原发性肉碱缺乏症的筛查、诊断、治疗及基因型研究

目的 分析新生儿及母源性原发性肉碱缺乏症(PCD)临床筛查、诊断、治疗及基因型,为PCD的临床诊治提供依据。方法 采用串联质谱法(MS/MS)对2009年1月1日—2018年12月31日在浙江省医疗机构出生后3 d的新生儿足跟血进行多种遗传代谢病筛查。游离肉碱(C0)低于本实验室切值的可疑患儿及其母亲同时召回确诊。结果 共筛查3 040 815例新生儿,血C0低于正常参考值(切值＜10μmol/L)者4 459例,确诊PCD 患儿121例(其中男55例,女66例);发病率为1/25 131。对确诊后随访资料完整的111例患儿分析显示:初筛C0值为(5.94±2.01)μmol/L、召回复查C0值为(5.70±1.99)μmol/L,差异无统计学意义(t=1.05,P>0.05)。左卡尼汀初始剂量为40～200mg/(kg·d),维持剂量时C0的水平为(24.94±10.26)μmol/L,显著高于治疗前C0水平(t=20.728,P<0.001)。母源性PCD 64例,发病率为1/47 513,C0平均为(3.31±1.79)μmol/L。111例PCD患儿共检出SLC22A5基因上42种变异,其中以c.1400C>G (p.S467C) 突变最为常见,约占33.33%(74/222);其次为c.51C>G(p.F17L)占14.73 %。93.75%的母源性PCD患者母亲进行基因检测(60/64),c.1400C>G (p.S467C) 突变约占35.83%(43/120)。除2例患儿不明原因死亡外,其他PCD患儿生长发育正常。结论 PCD可通过新生儿疾病筛查早期发现,但需排除母源性肉碱缺乏症。基因检测可明确诊断,SLC22A5 c.1400C>G (p.S467C) 变异是浙江省PCD患者最常见的突变类型。左卡尼汀治疗有效,但需要长期规范治疗与随访。
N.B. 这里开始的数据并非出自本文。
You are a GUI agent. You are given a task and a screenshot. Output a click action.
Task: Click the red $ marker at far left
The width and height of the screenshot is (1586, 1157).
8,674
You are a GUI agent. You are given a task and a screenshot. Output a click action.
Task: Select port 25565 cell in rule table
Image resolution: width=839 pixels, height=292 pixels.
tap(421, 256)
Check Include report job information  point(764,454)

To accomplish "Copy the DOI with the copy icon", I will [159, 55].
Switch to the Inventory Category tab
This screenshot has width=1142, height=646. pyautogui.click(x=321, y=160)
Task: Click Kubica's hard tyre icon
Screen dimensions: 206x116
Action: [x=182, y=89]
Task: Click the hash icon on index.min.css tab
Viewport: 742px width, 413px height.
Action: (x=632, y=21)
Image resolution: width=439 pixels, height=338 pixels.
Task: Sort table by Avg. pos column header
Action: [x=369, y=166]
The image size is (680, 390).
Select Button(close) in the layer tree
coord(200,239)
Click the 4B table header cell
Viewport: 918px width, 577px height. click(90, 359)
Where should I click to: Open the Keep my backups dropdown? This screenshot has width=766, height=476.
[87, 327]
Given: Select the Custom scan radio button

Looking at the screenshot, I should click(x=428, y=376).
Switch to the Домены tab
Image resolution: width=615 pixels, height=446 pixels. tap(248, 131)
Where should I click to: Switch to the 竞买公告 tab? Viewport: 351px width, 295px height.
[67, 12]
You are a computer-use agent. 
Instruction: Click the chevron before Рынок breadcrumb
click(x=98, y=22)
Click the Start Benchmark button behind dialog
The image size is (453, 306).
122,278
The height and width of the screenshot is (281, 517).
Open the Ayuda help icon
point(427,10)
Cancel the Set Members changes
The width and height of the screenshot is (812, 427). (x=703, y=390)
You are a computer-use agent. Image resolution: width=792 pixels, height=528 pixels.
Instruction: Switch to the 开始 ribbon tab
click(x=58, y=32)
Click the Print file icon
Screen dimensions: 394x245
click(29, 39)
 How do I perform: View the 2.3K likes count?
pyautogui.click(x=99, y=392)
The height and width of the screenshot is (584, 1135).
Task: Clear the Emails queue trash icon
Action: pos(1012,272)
Study on screening,diagnosis,treatment and genotype in primary carnitine deficiency

Objective To investigate the clinical diagnose,treatment and genetical features of infant and maternal primary carnitine deficiency (PCD) in newborn screening,so as to provide basis for clinical diagnosis and treatment of PCD. Methods Heel prick blood samples of newborns were collected on 3 days after birth for the genetic metabolic diseases screening by tandem mass spectrometry (MS/MS) in Zhejiang from January 1st 2009 to December 31st 2018.The infants with lower free carnitine(C0) and their mothers were recalled for diagnosis. Results A total of 4 459 infants were detected with lower C0 compared with the cut-off value (10 mol/L),and eventually 121 subjects were diagnosed with PCD (55 males and 66 females) in 3 040 815 newborns screening program.The prevalence rate was 1/25 131.The results of 111 PCD patients with complete follow-up data after diagnosis showed the initial screening C0 value was (5.94±2.01) mol/L,the recalled C0 value was (5.70±1.99)mol/L,and the difference was not significant (t=1.05,P>0.05).After treatment with L-carnitine,the C0 level at maintenance dose was (24.94±10.26) mol/L,which was significantly higher than that of pre-treatment (t=20.728,P＜0.001).A total of 64 maternal PCD were identified with a prevalence of 1/47 513 and an average C0 level of (3.31±1.79) mol/L.Furthermore,111 PCD patients had homozygous or compound heterozygous mutations by the genetic analysis of SLC22A5 gene.Consequently,a total of 42 cases were identified with SLC22A5 variants,of which c.1400C>G (p.S467C) was the most common mutation with the allelic frequency of 33.33%(74/222),followed by c.51C>G(p.F17L)with a frequency of 14.73%.There were 93.75% mothers undergoing genetic testing (60/64),and the SLC22A5 c.1400C>G (p.S467C) mutation accounted for 35.83% (43/120).Except for 2 deaths due to unknown reasons,other PCD children showed normal growth and development. Conclusionss PCD can be detected early by newborn screening and diagnosed by genetic analysis,but maternal carnitine deficiency should be excluded.SLC22A5 c.1400C>G (p.S467C) is the most common mutation in PCD patients in Zhejiang province.The treatment of L-carnitine is effective,but long-term treatment and follow-up are warranted.